遠隔診断でいろいろ聞いてみると、バッテリー上がりの様子。
「メーターの真ん中に『IMA異常、充電できません』と出るんです」とおっしゃる。
どうやらハイブリッドの故障みたい。
すぐさまパワーソースを持って現場に急行。
一度鍵をひねってみましたが、ONしない。
いわれた通りの表示がメーターの真ん中に出ています。
ホンダのハイブリッドはフェイルセーフで始動もできます。
パワーソースを12Vバッテリーにつなげて、
少し長めに鍵をひねると、なんと、セルモーターが回るのです。
ただ、今の段階ではこの補機バッテリーにハイブリッド電池からの充電ができないため、
パワーソースを外すとすぐに止まってしまう。
やむを得ずパワーソースをつなげたまま走行し、
工場に入庫。
診断機をつなげて確認すると
「インバーター回路信号異常」のメッセージ。
インバータが機能していないと当然モーターは動きません。
回路図を確認すると、
インバータへのゲートウエイがあって、そこにリレーを使っています。
これのONとOFFを繰り返して直流を交流に変え、
モーターを動かしているのですね。
じゃあ、このリレーが原因?
いやいや、もっと上流を見ると、12V電源からのヒューズを通しています。
整備士としては故障探求は一番簡単な部分から見るのを心がけているので、
若い従業員に「12番のヒューズを確認して」と指示しました。
絶対切れているはず。
「社長、つながってます」
そうきたか。
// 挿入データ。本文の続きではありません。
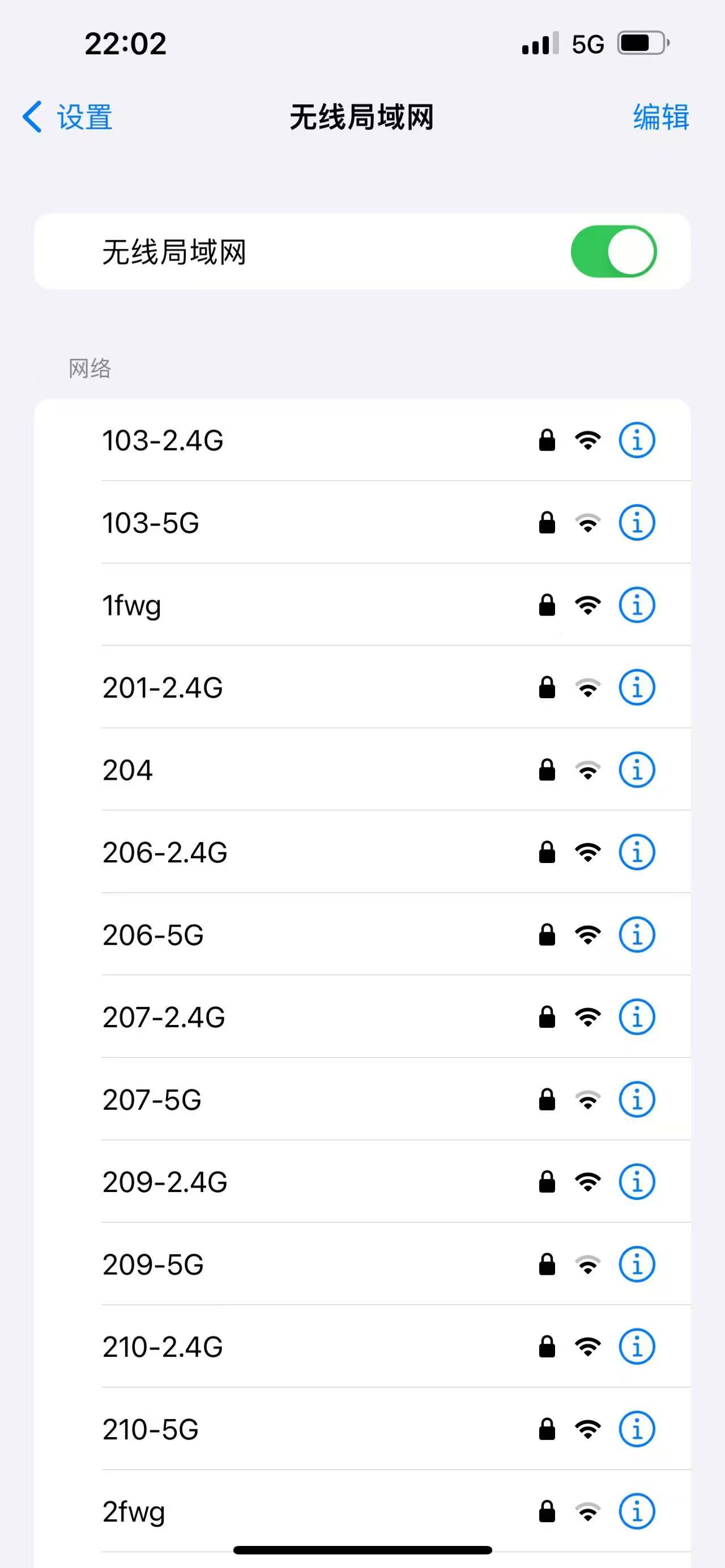Screen dimensions: 725x1568
Task: Open info for 206-5G network
Action: [x=637, y=934]
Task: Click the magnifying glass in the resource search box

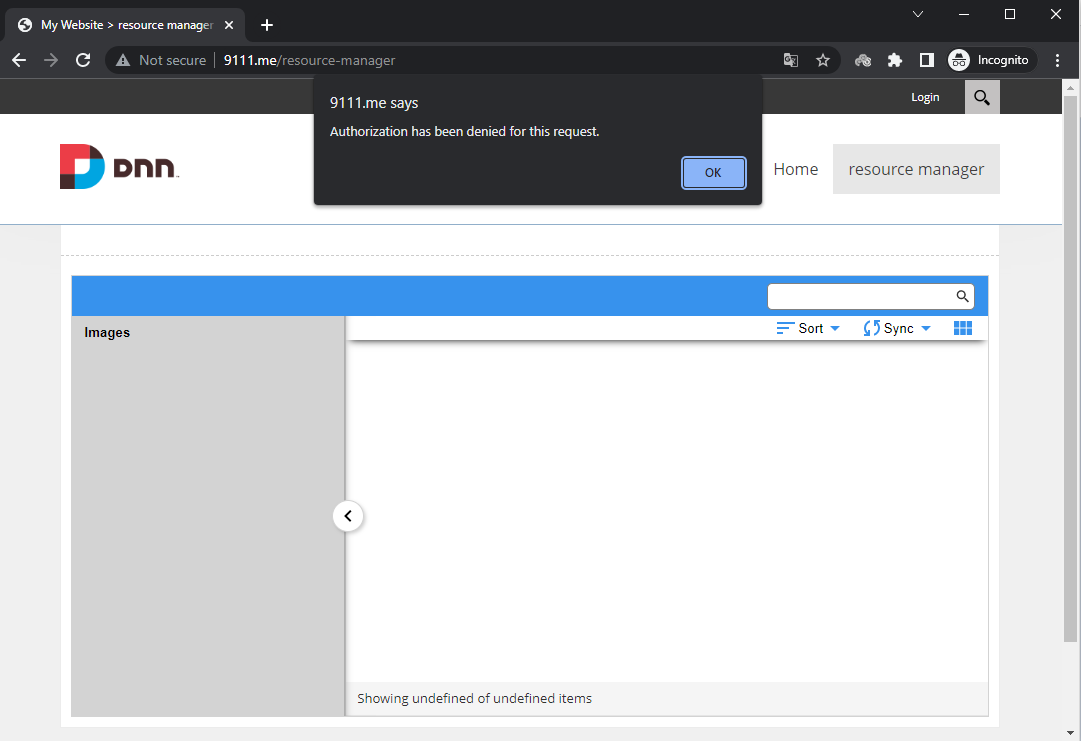Action: pos(961,296)
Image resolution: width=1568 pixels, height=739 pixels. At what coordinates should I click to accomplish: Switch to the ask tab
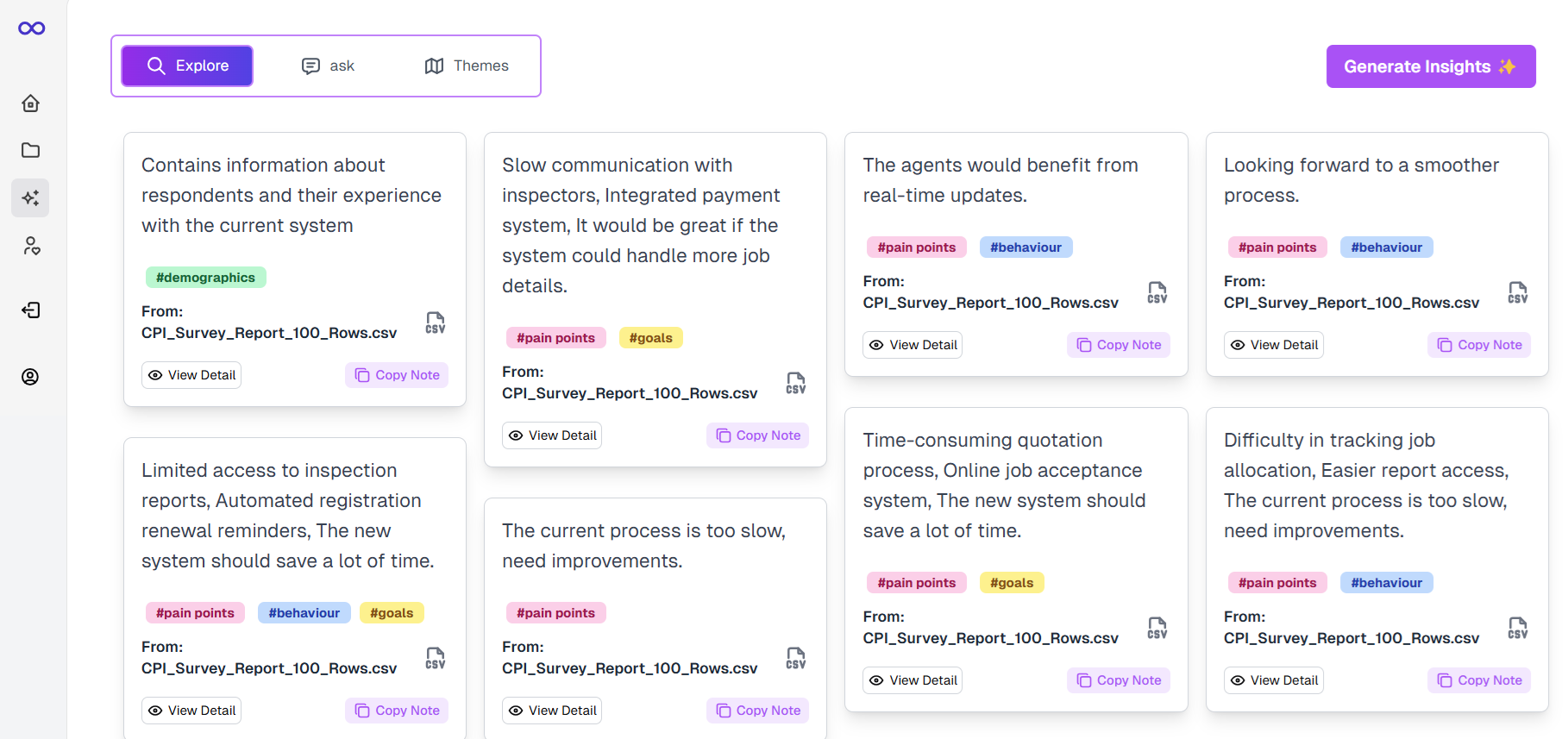328,66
どん底に突き落とされた気持ち。
「社長、もう一つIMAのヒューズがあります」
え、そうなの?
「切れてました」
よかったぁ。これを差し替えたら、見事復活。
正常に戻りました。
じゃあ、なんで切れたか?
回路図とにらめっこして、その上流にあるものを発見。
これが一時的に誤作動したのかも。で、大きな電流が流れて切れた感じ。
アクティブテストしても問題なし。
お客様に原因はここで、今のところは問題ないので
次に切れた時にはこの部品を取り換えましょうと伝えて納車。
快調に乗っていらっしゃるご様子です。